* Work item *
Everything from the line with "The width and" through the last line of the data below should be copied exactly, apart from the pictures.

* Data supplied *
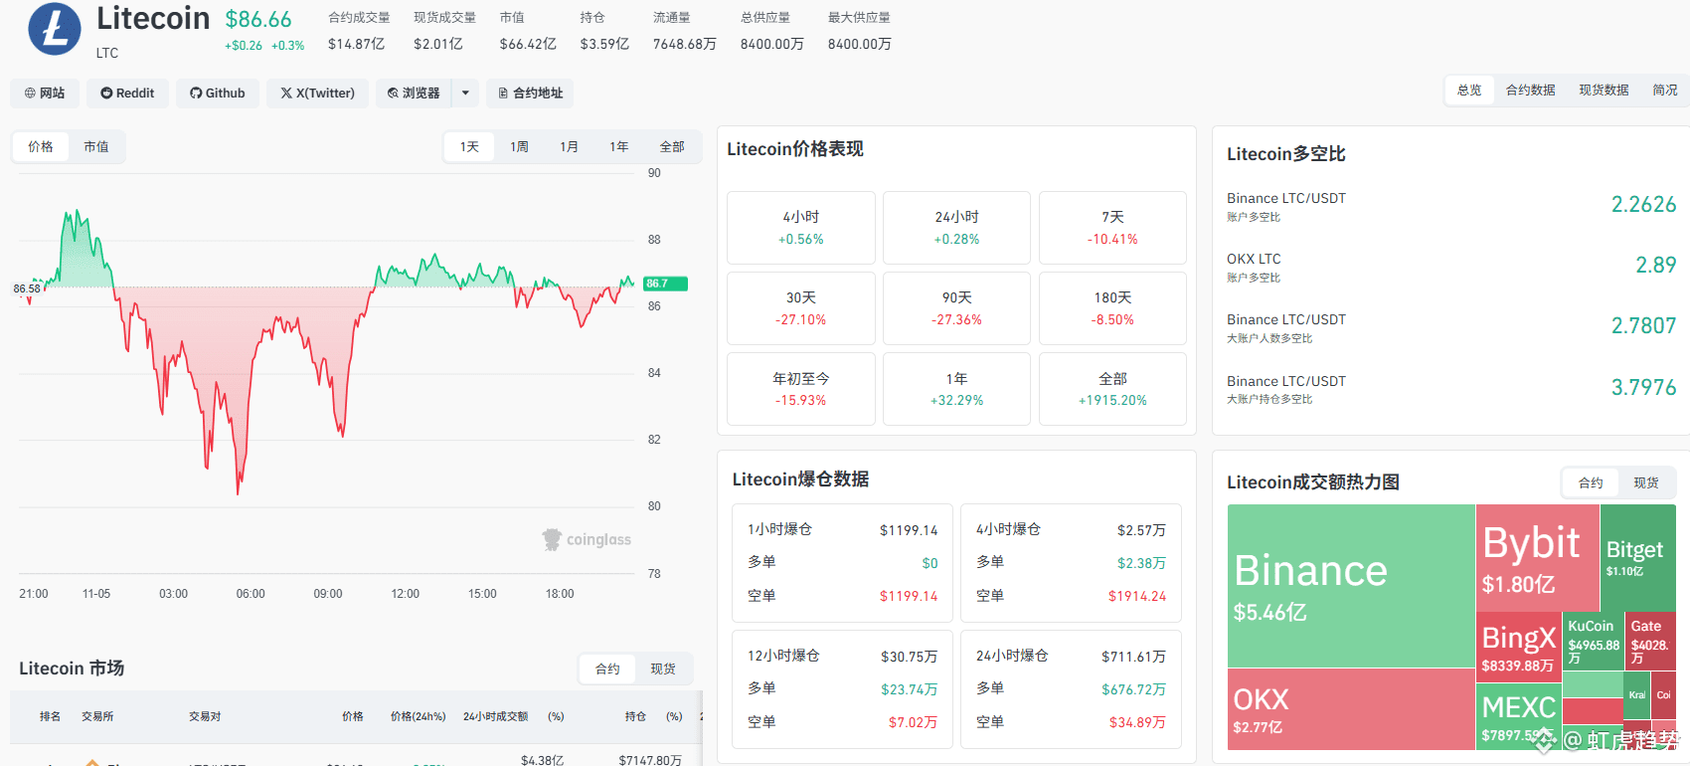Open the 网站 website link button
Image resolution: width=1690 pixels, height=766 pixels.
coord(44,93)
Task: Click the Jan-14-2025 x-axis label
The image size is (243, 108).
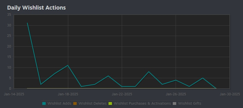Action: pos(14,94)
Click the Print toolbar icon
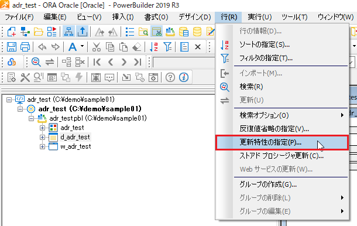 [x=25, y=47]
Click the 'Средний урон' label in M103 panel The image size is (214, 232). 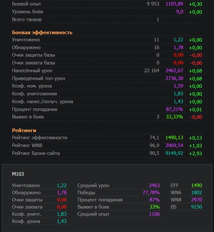[x=93, y=185]
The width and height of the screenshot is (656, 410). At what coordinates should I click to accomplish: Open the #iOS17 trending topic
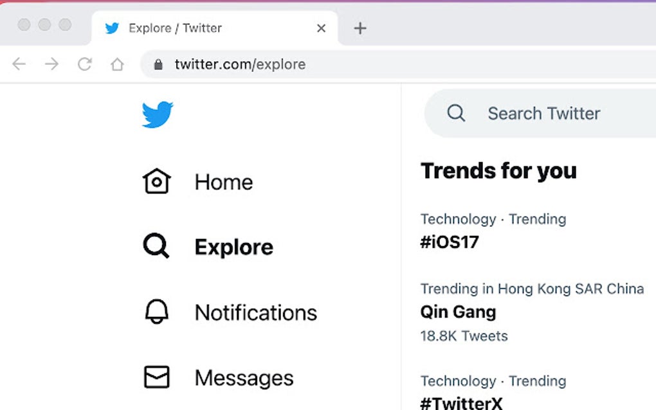pyautogui.click(x=450, y=242)
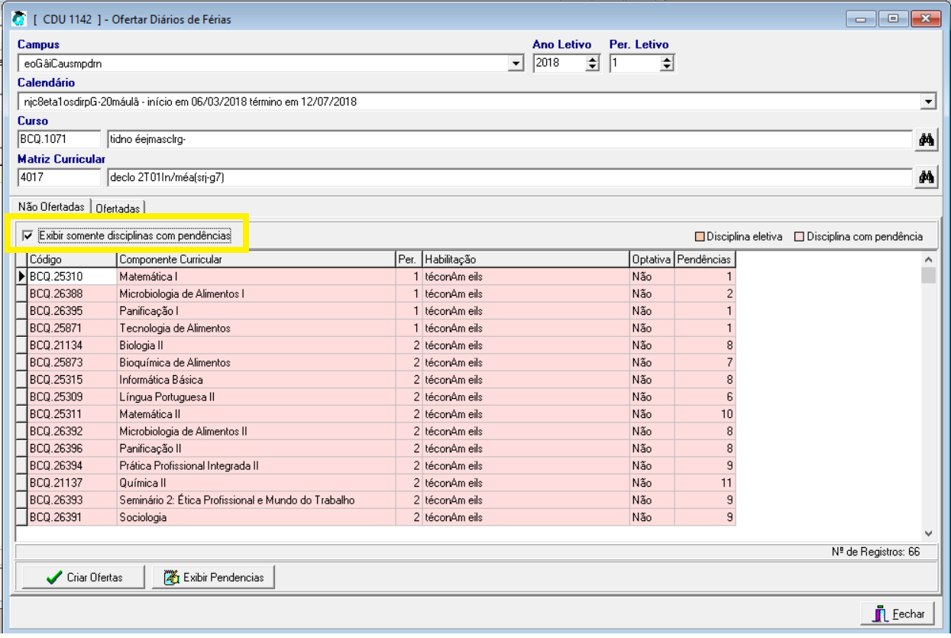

* The completed task *
The width and height of the screenshot is (656, 410). At what coordinates should I click to accomplish: Open the #iOS17 trending topic
pyautogui.click(x=450, y=242)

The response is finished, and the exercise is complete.